The school must provide prior written notice to you in your native language, including oral translations and braille, if applicable. It must also use language that is understandable to the general public. You may have noticed there are a lot of acronyms and technical terminology used in special education. If something is not clear to you, speak up!
The school may make the procedural safeguards and the prior written notices available by email. You have the right to receive this communication by email.
The school cannot provide any type of special education services, including evaluations, without your written permission. Your consent is voluntary, and you may withdraw it at any time.
You have the right to participate in meetings about your child’s education, including IEP meetings. You are an important part of the IEP team, and you have the right to call a meeting at any time.

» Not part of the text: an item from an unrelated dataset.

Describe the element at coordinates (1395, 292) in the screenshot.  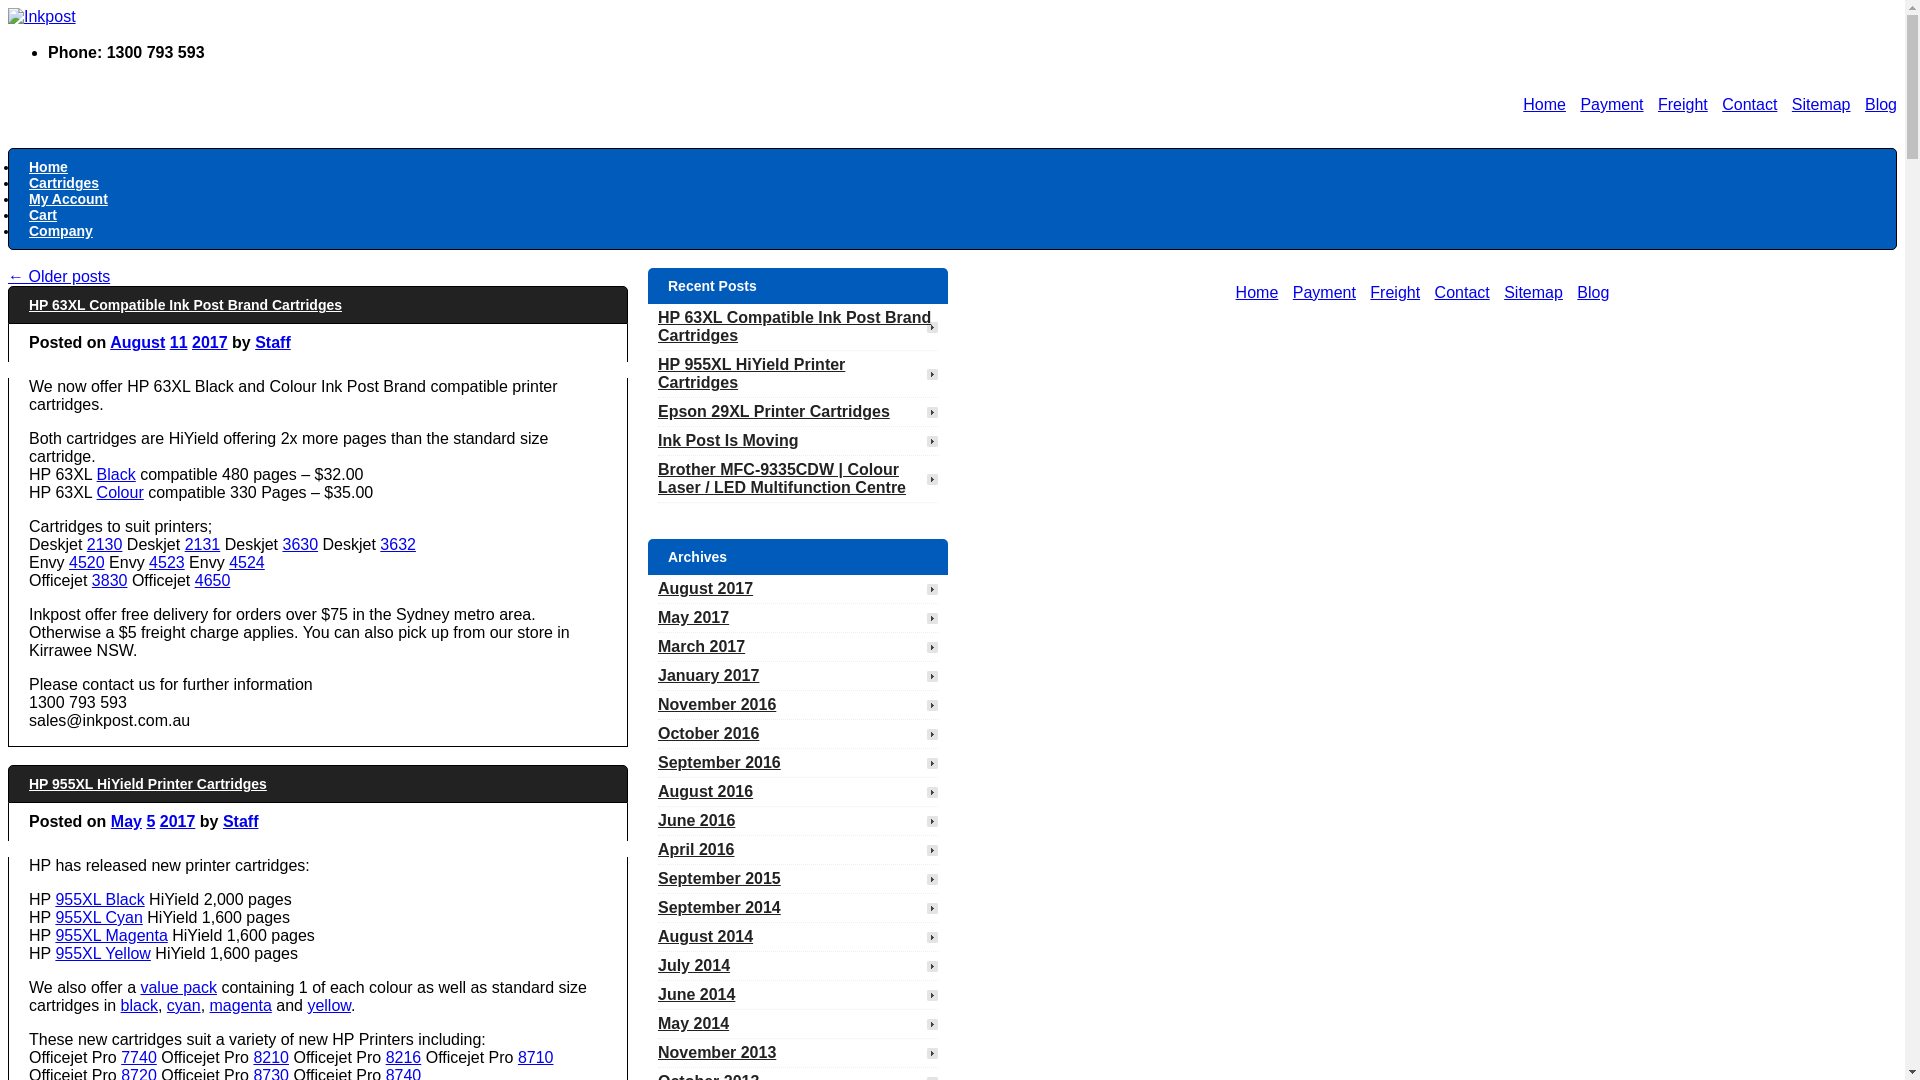
I see `Freight` at that location.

Access to Education Records
You have the right to view all of your child’s education records, including academic and behavioral data. You also have the right to request an explanation of what’s recorded and ask for corrections.

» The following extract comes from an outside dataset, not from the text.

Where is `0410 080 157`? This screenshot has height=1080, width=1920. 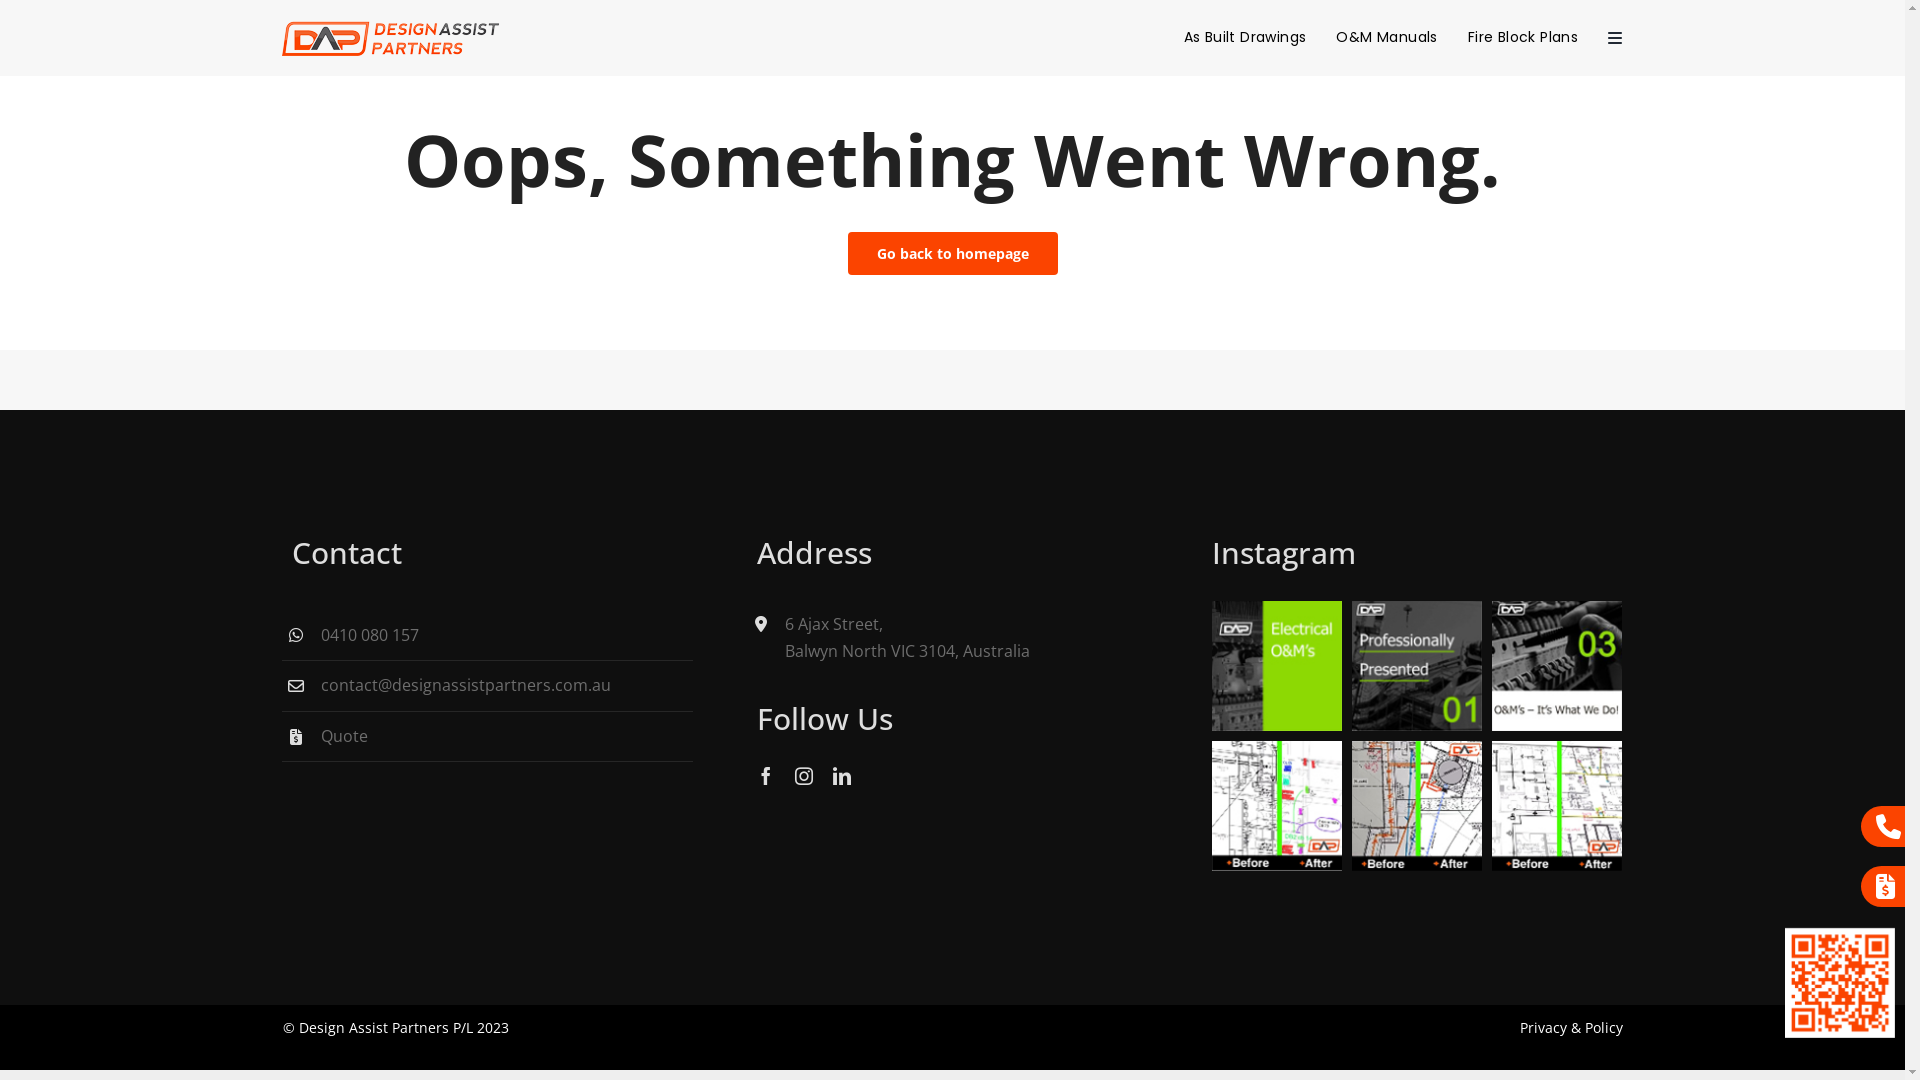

Independent Educational Evaluations
You have the right to get an independent educational evaluation (IEE) for your child. This evaluation is conducted by a professional who is not a school employee. The school is required to consider the IEE’s results, but it is not required to accept the findings and implement its recommendations.
Some parents choose to get an IEE because they disagree with the results of the school’s evaluation. In these cases, the parents may be entitled to one at public expense (meaning the school will pay for it).

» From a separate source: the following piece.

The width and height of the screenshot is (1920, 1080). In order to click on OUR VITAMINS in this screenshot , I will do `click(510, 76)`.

Other times, parents may choose to get an IEE at their own expense because they have an existing relationship with a certain provider, such as a pediatric neuropsychologist who specializes in their child’s particular medical condition. Or they may simply wish to have an independent provider conduct an evaluation of their child.
Opportunity to Present and Resolve Complaints
You have the right to disagree with your child’s school about your child’s education program. Dispute resolution may take several forms:
- Talking with the school—sometimes disagreements can be resolved after another round of thorough discussion, brainstorming, and negotiation
- Third-party mediation
- Filing a due process complaint that involves a written complaint and a hearing
- Filing a complaint with the state if you believe the school is violating IDEA
- Filing a complaint with the Office of Civil Rights if you believe your child has been discriminated against
It is usually wise to consult a special education advocate or attorney when you are considering filing a formal complaint.
‘Stay-Put’ or Pendency Provision
Your child has the right to “stay put” (remain) in their current educational placement while the dispute is resolved. Educational placement includes the physical location as well as the type of services provided, such as speech therapy or behavioral consultation. If you wish to invoke your “stay put” right, you typically must do so before the change takes place. In other words, you must act quickly after receiving the prior written notice that explains the proposed change.
Next Steps to Learning About Your Rights
If you haven’t read through your procedural safeguards notice recently (or ever), set aside some time to do so. It explains your rights in great depth and includes more detailed information than what is described here.
If you need help finding a copy of the safeguards, call or email your child’s special education teacher or IEP case manager to request one. You should also be able to download a copy from your state’s education website or view a model published by the U.S. Department of Education. Another great resource is your state’s Parent Training and Information Center.